I woke up feeling much better. And I woke pretty late, too, 7:30 AM (considering I had gone to bed before 9:00 PM, that was a long sleep). With no plans today, we could afford to be a bit more leisurely. We got breakfast items at a nearby grocery store and pastry shop, and ate them back at the apartment.
Our apartment entryway is smaller than it looks. |
We decided not to go to Capri or any other day-trip adventures after all. While they sounded nice, we wanted to avoid the hassle and expense of extra planning. Today the itinerary would be to do the walking tour of Naples. And a long walking tour it was: with over 90 minutes of audio, we were in for a long walk. We made sure to have the audio guide downloaded on each of our phones so we wouldn’t have to share a headset.

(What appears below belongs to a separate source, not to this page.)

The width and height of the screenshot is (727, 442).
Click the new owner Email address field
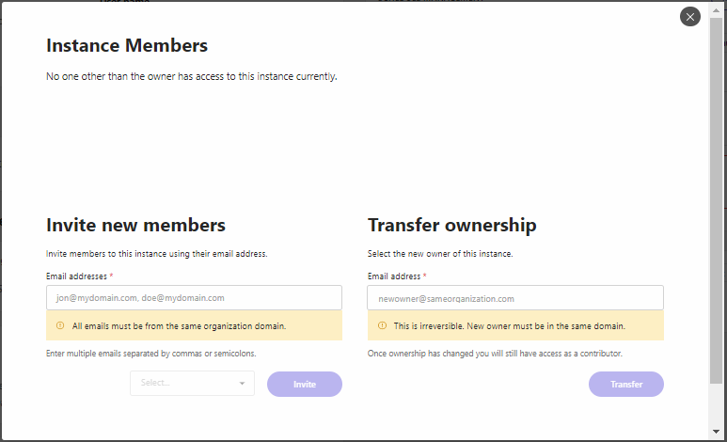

Ruins in the middle of the city |
Specialty pastries of Naples |
The tour took us from the archeological museum to all corners of central Naples. It included a gallery mall, a student district with bookstores, a rare quiet park where you can’t hear much of the usual hubbub, a fish market, several churches, and the most well-known pedestrian drag: Spacca Napoli. Of the churches, we liked the one with the waffle-iron exterior the most (Gesu Nuovo Church). It was sited next to a plague column, the only one we saw on the trip.

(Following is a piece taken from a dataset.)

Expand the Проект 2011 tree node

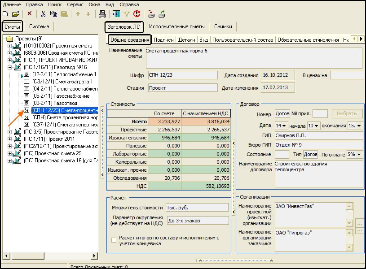click(9, 139)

The Spacca Napoli is kind of a crazy street. It is packed, and it is narrow. There’s all kinds of stores lining it. One particular street is filled with vendors selling decorations and novelty items, including a lot of Christmas decorations. Liz bought a nativity for her mom that was charming and delightful. An Italian nativity is a smaller scale than a typical American one, and tends to be more tall than wide. The one we bought had some fun Italian touches to it, including a pizza chef on the back.

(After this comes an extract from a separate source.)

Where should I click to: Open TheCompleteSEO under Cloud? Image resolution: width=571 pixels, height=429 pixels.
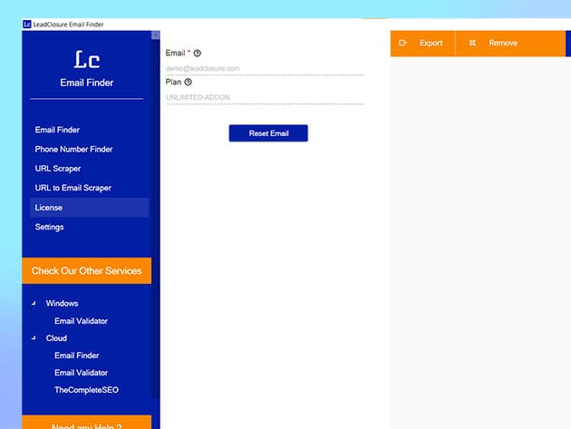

Very large-scale example of an Italian nativity |
The vendors on this street also sell figurines. There’s many varieties, but sports figures tend to be the most popular. Diego Maradona is the most common among them (more on him later). My personal favorite was the one of Luis Suarez biting an Italian player in the 2014 world cup. There’s also political figures, musicians, some Italians I don’t recognize, and various other pop culture icons.
You can be a major international footballer for years, but if you bite one guy... |
Maradona is worshipped here like a god. No, seriously: I saw some memorabilia featuring his face and the word “dios.” There’s also a bar that includes a shrine to Maradona with a lock of his hair. You can’t take a picture without buying something in the bar, so I didn’t. Personally, I think Messi is better, but Messi never played for SSC Napoli.
We tried a pastry on the tour but to our dismay, it was soaked in alcohol. I couldn’t get past two bites. On the other hand, we got more pizza from the other famous pizzeria in Naples: this time Liz got one with egg, and I got one with salami. They were still margherita, just with additional ingredients. They were yummy, and I have to say the pizza in Naples was by far the best on the whole trip.
Pizza dough nativities |
After taking a break in the apartment, we decided to go to the archeological museum. It had quite an impressive collection of artifacts from Pompeii and Herculaneum. It included statues, mosaics, a scale model of ancient Pompeii, and much more. We were dismayed by some of the closures and missing items, though: the battle of Alexander mosaic was undergoing restoration (we saw a copy in Pompeii), as was the dancing faun. Venus of the Perfect Buttocks was on loan to the Kunsthistorischemuseum in Vienna, and the erotic art wing and Egyptian wing were both closed off. Still worth the visit, though.
Alas, no Venus of the Perfect Buttocks |
We were not hungry enough for dinner, but we decided to get one last gelato on the Spacca Napoli. On the way, we picked up a cookbook for Dale in the student district. I decided to just stick with the classics: straciatella and hazelnut. Liz got ricotta pear and some mix of pistachio with other spices. She raved about the ricotta pear gelato.
We returned to the apartment and got ready to depart the next day. We finished our leftover pizza from Pizzeria da Michele, and called it a trip.
Observations:
• Neapolitans don’t like to finish their pizza crusts. We were surprised to see plates with crusts piled on it like the remains of chicken wings. Sure, the crusts are a bit burned, but they’re still good food.